[Saved data entries]
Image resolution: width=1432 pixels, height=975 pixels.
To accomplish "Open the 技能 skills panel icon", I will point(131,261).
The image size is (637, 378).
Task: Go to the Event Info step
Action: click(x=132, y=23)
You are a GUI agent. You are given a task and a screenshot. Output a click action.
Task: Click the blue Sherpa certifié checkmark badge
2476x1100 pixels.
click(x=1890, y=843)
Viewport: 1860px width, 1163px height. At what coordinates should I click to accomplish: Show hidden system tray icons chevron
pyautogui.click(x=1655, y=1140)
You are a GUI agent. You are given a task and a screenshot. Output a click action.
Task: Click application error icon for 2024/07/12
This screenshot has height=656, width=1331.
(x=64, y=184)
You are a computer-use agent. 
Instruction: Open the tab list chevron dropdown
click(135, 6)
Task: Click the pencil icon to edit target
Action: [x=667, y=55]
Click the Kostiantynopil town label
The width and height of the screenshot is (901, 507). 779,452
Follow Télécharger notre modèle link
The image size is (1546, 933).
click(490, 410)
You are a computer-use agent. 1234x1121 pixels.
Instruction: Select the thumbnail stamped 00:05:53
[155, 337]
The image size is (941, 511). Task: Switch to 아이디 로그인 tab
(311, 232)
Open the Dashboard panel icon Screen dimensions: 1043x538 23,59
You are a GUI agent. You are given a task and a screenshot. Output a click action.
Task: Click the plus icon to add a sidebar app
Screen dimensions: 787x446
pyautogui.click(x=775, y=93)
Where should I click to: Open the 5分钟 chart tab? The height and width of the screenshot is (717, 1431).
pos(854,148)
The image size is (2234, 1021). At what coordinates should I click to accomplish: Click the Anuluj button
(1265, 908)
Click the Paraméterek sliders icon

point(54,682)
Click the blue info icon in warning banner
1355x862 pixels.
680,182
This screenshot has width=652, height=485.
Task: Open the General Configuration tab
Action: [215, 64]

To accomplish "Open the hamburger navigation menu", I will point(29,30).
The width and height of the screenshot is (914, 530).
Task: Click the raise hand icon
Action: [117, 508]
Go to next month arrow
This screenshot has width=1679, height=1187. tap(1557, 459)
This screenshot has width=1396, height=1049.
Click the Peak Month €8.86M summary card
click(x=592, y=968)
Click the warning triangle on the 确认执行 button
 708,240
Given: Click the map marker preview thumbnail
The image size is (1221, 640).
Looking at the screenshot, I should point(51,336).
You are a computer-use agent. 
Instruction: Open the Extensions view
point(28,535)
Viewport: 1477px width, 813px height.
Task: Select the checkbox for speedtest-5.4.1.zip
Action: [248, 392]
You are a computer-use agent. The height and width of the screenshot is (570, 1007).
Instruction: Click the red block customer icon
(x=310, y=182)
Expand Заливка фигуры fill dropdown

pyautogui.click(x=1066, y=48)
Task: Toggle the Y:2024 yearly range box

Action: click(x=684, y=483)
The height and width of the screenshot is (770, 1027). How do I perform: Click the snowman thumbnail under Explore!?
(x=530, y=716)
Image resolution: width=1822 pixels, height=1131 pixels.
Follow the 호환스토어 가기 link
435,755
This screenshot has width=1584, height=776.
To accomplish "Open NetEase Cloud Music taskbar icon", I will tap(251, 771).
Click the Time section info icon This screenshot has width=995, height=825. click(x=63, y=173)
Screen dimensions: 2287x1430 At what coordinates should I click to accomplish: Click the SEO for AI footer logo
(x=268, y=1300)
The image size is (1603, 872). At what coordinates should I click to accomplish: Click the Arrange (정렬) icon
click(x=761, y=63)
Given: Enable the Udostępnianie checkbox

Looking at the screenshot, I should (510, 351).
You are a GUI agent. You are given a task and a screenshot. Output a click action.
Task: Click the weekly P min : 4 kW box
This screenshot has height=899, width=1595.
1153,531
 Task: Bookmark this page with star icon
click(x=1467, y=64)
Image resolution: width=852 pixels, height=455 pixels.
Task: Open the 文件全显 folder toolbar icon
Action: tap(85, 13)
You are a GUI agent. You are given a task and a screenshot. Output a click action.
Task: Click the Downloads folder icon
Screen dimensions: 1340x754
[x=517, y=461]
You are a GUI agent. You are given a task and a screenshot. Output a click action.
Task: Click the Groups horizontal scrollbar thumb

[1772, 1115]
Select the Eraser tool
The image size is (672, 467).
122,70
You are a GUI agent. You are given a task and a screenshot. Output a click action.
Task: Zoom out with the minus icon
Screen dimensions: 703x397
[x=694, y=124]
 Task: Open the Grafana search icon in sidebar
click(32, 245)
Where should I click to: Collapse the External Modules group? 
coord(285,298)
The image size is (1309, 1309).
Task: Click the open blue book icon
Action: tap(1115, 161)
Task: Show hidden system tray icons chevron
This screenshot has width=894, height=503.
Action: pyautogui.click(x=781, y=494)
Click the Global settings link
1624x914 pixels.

- _WORK ITEM_: When the word "computer" occurs in a line above, list that line.

- _ANSWER BOX_:
You are a computer-use agent. 
You are a computer-use agent. 1234x1121 pixels.
You are a computer-use agent. 
You are a computer-use agent. The height and width of the screenshot is (570, 1007).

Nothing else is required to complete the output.